─── DATA ROWS ───

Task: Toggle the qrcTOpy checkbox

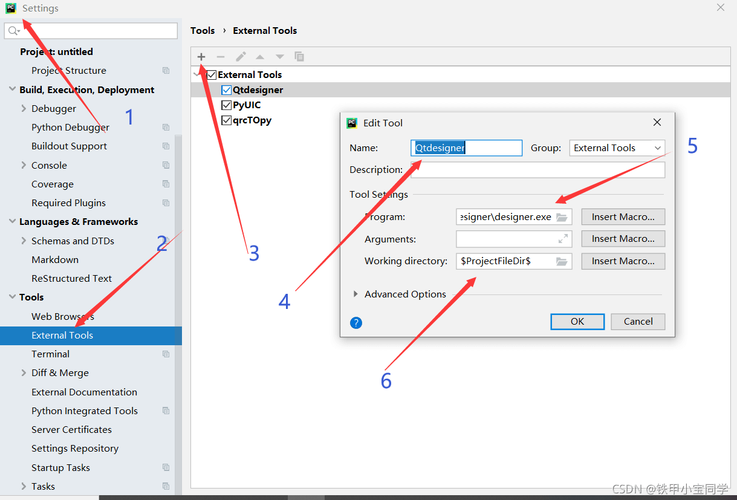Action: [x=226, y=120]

───
─── DATA ROWS ───

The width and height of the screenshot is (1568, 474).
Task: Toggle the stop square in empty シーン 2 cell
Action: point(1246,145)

───

• AIM OF THE EXERCISE: Rewrite the part of the records that opens with the line containing "The width and" and closes with the line containing "Action: point(1246,145)", replacing "stop square" with "stop button" and keeping everything else unchanged. Return only those lines.

• PROBLEM SOLUTION:
The width and height of the screenshot is (1568, 474).
Task: Toggle the stop button in empty シーン 2 cell
Action: point(1246,145)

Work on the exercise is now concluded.